A night’s sleep on Skio, the misty isle, restored the men’s good humour. Stomachs full, they’d stretched out for sleep by a cookfire on the beach. A handful of stalwarts had kept watch on each ship and Skarfr thanked the gods he wasn’t one of them. As he stretched to wake up, he could feel his legs and arms lengthening, his spine straightening, as his body recovered from the cramped position of ‘rest’ on board.
Sweyn and Thorbjorn had camped with their men, not needing to speak to each other so not overtly avoiding contact. But the sullen resentment of the former and the glittering triumph of the latter were reflected in the moods of their respective crews.

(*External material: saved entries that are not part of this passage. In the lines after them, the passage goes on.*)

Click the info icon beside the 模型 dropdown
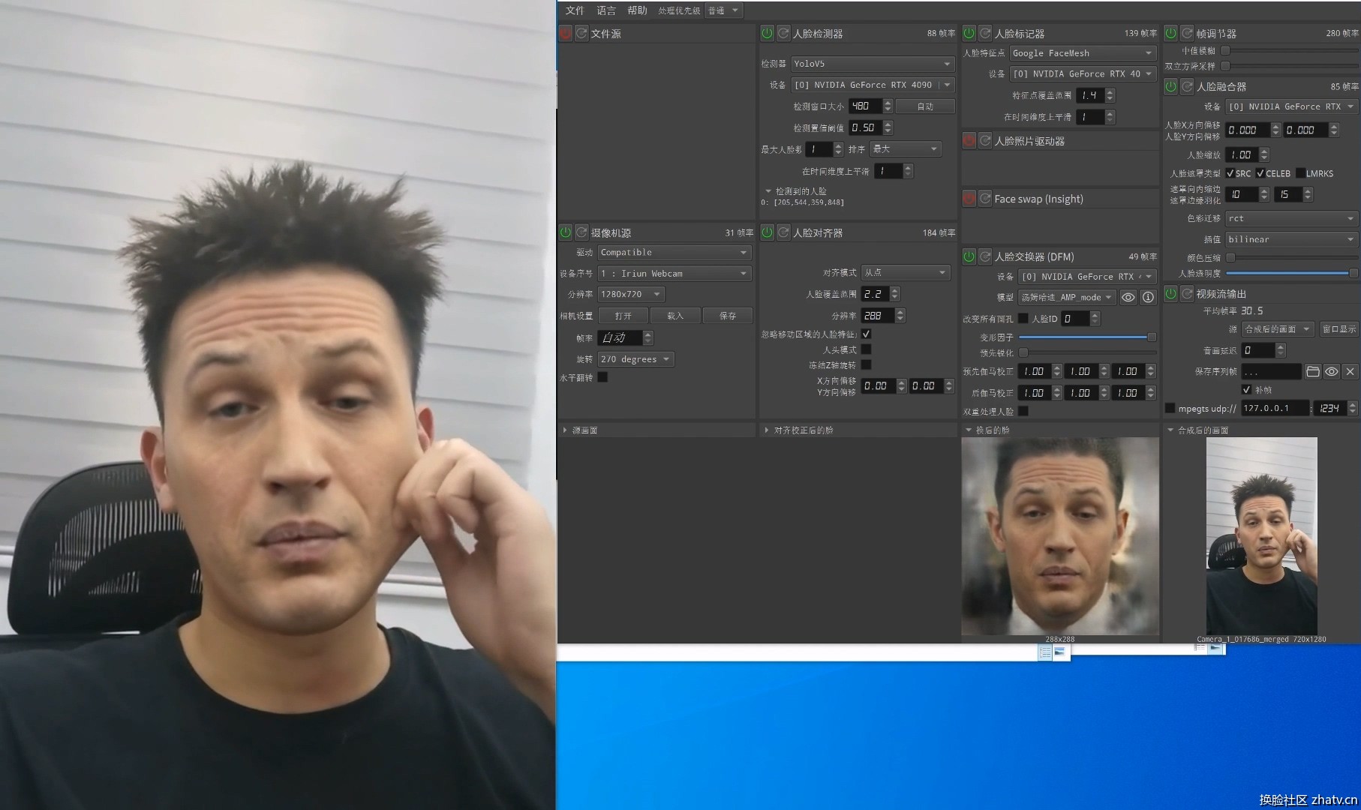The width and height of the screenshot is (1361, 810). (1148, 298)
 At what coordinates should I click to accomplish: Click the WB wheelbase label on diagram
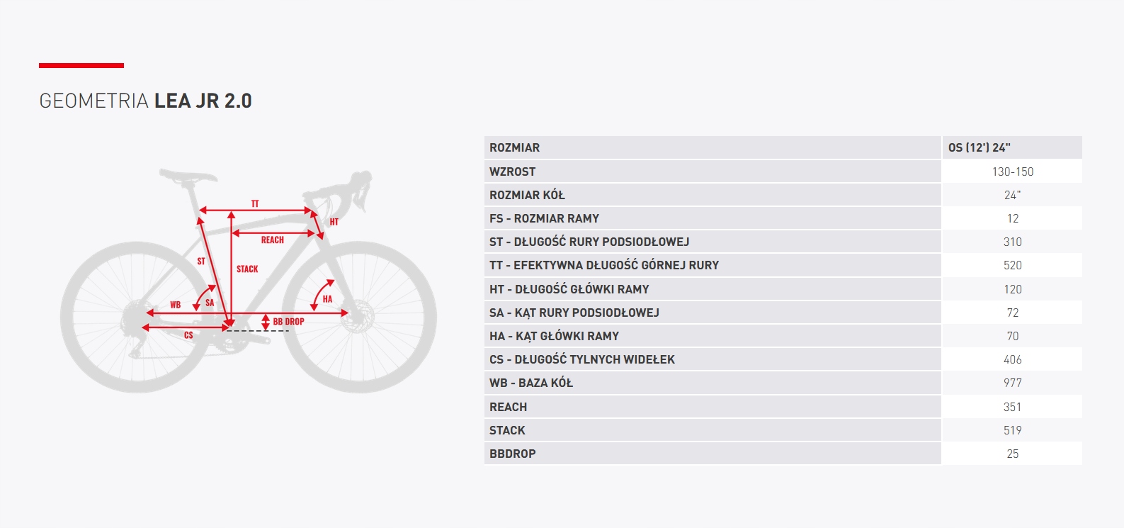[175, 305]
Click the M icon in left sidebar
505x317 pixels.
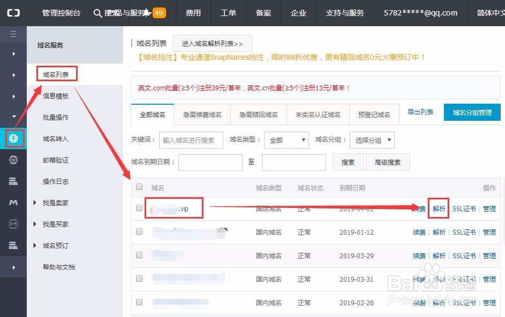pos(13,203)
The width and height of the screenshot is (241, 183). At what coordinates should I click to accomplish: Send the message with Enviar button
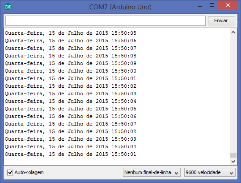(x=221, y=20)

The other three captains and crews shared cookfires and sailors’ tales before rolling up in their blankets and leaving this world for the sea of dreams. Whether they had smooth sailing or rode rough mares, all woke up with one thought. Tiree. This day, they would show Holbodi what Orkneymen did to allies turned traitors.

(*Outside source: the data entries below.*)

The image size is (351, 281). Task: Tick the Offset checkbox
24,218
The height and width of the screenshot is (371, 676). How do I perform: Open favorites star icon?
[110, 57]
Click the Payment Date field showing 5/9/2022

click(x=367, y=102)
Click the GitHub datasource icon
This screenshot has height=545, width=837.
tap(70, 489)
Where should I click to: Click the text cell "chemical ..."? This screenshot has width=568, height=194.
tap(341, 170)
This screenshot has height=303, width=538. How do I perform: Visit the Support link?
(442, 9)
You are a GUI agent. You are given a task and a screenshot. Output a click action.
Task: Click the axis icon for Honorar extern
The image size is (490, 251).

Running the Surf-rider into the water, Skarfr’s blood was pumping more in anticipation than in the heat of a training bout. His first battle. All his work with dagger, shield and axe would be tested in the field, where courage and cowardice could both lead to death. What mattered was not death but honour. Skarfr swore that Hlif would hear only great things of his deeds this day. He would be saga-worthy, as his cormorant spirit had foretold.
Early mists lifted and the five ships rode the waves proudly, in a wedge like migrating geese, behind Sweyn, the leader. Thorbjorn’s orders were relaxed, with no attempt to draw level. If anything, he let the Surf-rider lag behind as if he was saying, ‘I can take you any time I like and you know it.’ Even when displaying subservience, he conveyed a mocking superiority.

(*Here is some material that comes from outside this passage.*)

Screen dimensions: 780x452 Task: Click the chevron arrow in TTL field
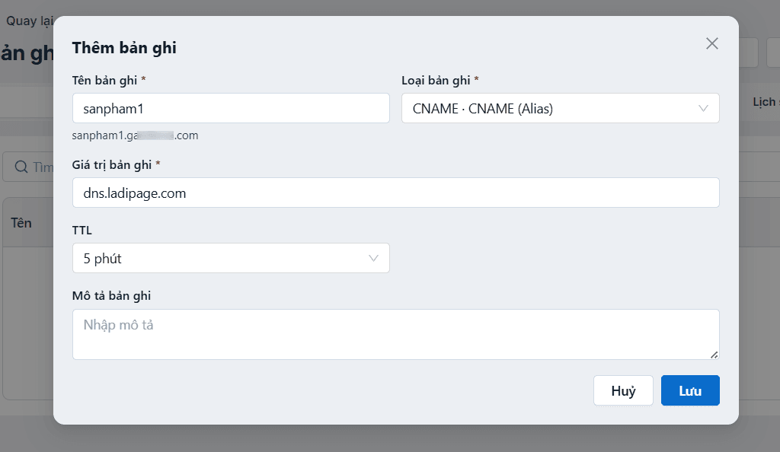pos(373,258)
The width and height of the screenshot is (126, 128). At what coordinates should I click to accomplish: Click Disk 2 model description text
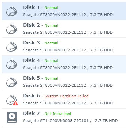68,32
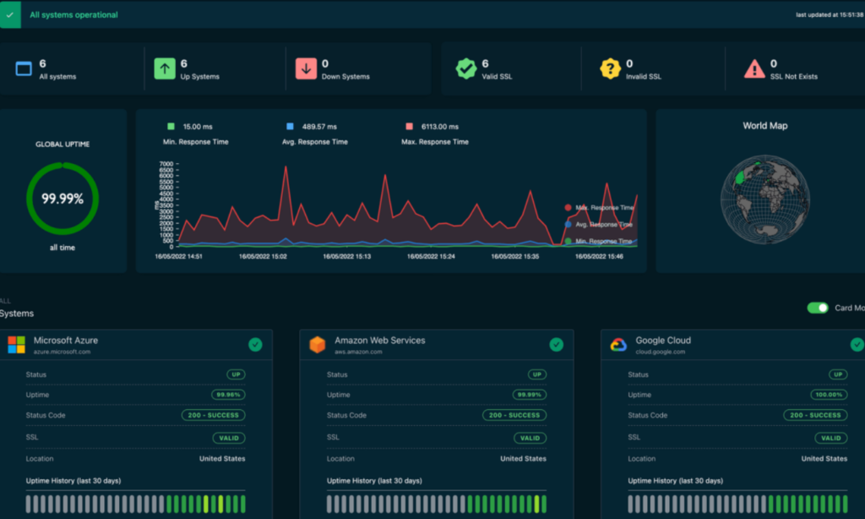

The island of Tiree did not offer the easiest entry, protected by reefs and drying rocks that showed in low seas but ripped apart unwary ships during high tides. But the weather gods stayed with the Orkneymen and Sweyn knew the way to his former friend’s stronghold as well as he knew the course home to Gareksey.
Swift as sharks, the ships entered the bay, skimmed the surface with their shallow keels until the first drag of sand underneath slowed them and the men jumped out to complete the beaching. They grabbed shields, axes, daggers and donned whatever protective outerwear they’d brought. Most wore leather jerkins like Skarfr’s but he noted with envy that some were padded. The captains all boasted chain-mail byrnies, better protection than leather but stiff from salt spray and in need of oiling. Only Thorbjorn and Sweyn wore helms, which made them easy to spot as they tore up the white sands and headed across the marram grass dunes towards the nearby village.
The bay looked perfect for landing, waves breaking on a long beach. But a misjudgement in poor visibility could easily take a ship too far east where the run into the beach was between two rocky spurs. A sounding with stone and line would deceive, showing depth even while the stone vice crushed the hull. Tiree was not an island to approach without a waymaster who knew the hidden dangers. That made the islanders complacent and they did not expect outsiders.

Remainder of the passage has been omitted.